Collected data
────────

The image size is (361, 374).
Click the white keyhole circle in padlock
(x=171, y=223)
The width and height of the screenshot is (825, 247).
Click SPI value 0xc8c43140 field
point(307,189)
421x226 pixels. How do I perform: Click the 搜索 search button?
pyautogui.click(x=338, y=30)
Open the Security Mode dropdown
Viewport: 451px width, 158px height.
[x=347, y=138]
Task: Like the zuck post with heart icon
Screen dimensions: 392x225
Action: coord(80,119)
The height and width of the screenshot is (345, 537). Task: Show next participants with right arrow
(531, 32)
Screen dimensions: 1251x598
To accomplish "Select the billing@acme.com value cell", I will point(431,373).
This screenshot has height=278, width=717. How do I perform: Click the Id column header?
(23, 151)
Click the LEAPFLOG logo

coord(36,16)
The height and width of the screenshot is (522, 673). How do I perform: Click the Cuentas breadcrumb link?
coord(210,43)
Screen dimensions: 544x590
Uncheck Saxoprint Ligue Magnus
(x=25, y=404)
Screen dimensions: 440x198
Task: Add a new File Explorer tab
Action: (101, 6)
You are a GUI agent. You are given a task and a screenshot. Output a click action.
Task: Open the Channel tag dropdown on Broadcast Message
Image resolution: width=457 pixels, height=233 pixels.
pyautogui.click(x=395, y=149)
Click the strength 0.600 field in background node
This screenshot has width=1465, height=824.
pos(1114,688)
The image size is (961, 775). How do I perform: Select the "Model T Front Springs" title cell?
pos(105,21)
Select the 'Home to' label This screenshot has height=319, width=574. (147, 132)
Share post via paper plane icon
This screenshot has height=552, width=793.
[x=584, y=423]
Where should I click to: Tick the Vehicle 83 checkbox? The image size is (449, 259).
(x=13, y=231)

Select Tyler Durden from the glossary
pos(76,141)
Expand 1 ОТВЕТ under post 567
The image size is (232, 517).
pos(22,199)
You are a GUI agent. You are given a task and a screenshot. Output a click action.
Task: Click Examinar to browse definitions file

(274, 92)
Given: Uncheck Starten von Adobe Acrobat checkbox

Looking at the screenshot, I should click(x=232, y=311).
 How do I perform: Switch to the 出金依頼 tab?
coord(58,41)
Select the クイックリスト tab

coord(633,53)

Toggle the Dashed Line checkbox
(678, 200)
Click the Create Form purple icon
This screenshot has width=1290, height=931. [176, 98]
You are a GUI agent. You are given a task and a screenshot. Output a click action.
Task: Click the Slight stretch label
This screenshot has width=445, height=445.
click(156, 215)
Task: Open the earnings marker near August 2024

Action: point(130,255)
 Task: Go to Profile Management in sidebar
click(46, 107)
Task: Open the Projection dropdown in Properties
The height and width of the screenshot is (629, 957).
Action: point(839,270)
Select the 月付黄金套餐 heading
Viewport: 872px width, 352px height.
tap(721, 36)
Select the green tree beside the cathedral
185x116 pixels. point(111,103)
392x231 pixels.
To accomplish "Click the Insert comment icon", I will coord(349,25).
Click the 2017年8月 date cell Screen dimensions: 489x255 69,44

────────

### PROBLEM DETAILS
Copy the whole of the data above exactly.

### ANSWER SECTION
The image size is (361, 374).
Click the white keyhole circle in padlock
(x=171, y=223)
The width and height of the screenshot is (825, 247).
Click SPI value 0xc8c43140 field
point(307,189)
421x226 pixels. How do I perform: Click the 搜索 search button?
pyautogui.click(x=338, y=30)
Open the Security Mode dropdown
Viewport: 451px width, 158px height.
[x=347, y=138]
Task: Like the zuck post with heart icon
Screen dimensions: 392x225
Action: coord(80,119)
The height and width of the screenshot is (345, 537). Task: Show next participants with right arrow
(531, 32)
Screen dimensions: 1251x598
To accomplish "Select the billing@acme.com value cell", I will point(431,373).
This screenshot has height=278, width=717. How do I perform: Click the Id column header?
(23, 151)
Click the LEAPFLOG logo

coord(36,16)
The height and width of the screenshot is (522, 673). How do I perform: Click the Cuentas breadcrumb link?
coord(210,43)
Screen dimensions: 544x590
Uncheck Saxoprint Ligue Magnus
(x=25, y=404)
Screen dimensions: 440x198
Task: Add a new File Explorer tab
Action: (101, 6)
You are a GUI agent. You are given a task and a screenshot. Output a click action.
Task: Open the Channel tag dropdown on Broadcast Message
Image resolution: width=457 pixels, height=233 pixels.
pyautogui.click(x=395, y=149)
Click the strength 0.600 field in background node
This screenshot has width=1465, height=824.
pos(1114,688)
The image size is (961, 775). How do I perform: Select the "Model T Front Springs" title cell?
pos(105,21)
Select the 'Home to' label This screenshot has height=319, width=574. (147, 132)
Share post via paper plane icon
This screenshot has height=552, width=793.
[x=584, y=423]
Where should I click to: Tick the Vehicle 83 checkbox? The image size is (449, 259).
(x=13, y=231)

Select Tyler Durden from the glossary
pos(76,141)
Expand 1 ОТВЕТ under post 567
The image size is (232, 517).
pos(22,199)
You are a GUI agent. You are given a task and a screenshot. Output a click action.
Task: Click Examinar to browse definitions file

(274, 92)
Given: Uncheck Starten von Adobe Acrobat checkbox

Looking at the screenshot, I should click(x=232, y=311).
 How do I perform: Switch to the 出金依頼 tab?
coord(58,41)
Select the クイックリスト tab

coord(633,53)

Toggle the Dashed Line checkbox
(678, 200)
Click the Create Form purple icon
This screenshot has width=1290, height=931. [176, 98]
You are a GUI agent. You are given a task and a screenshot. Output a click action.
Task: Click the Slight stretch label
This screenshot has width=445, height=445.
click(156, 215)
Task: Open the earnings marker near August 2024

Action: point(130,255)
 Task: Go to Profile Management in sidebar
click(46, 107)
Task: Open the Projection dropdown in Properties
The height and width of the screenshot is (629, 957).
Action: point(839,270)
Select the 月付黄金套餐 heading
Viewport: 872px width, 352px height.
tap(721, 36)
Select the green tree beside the cathedral
185x116 pixels. point(111,103)
392x231 pixels.
To accomplish "Click the Insert comment icon", I will coord(349,25).
Click the 2017年8月 date cell Screen dimensions: 489x255 69,44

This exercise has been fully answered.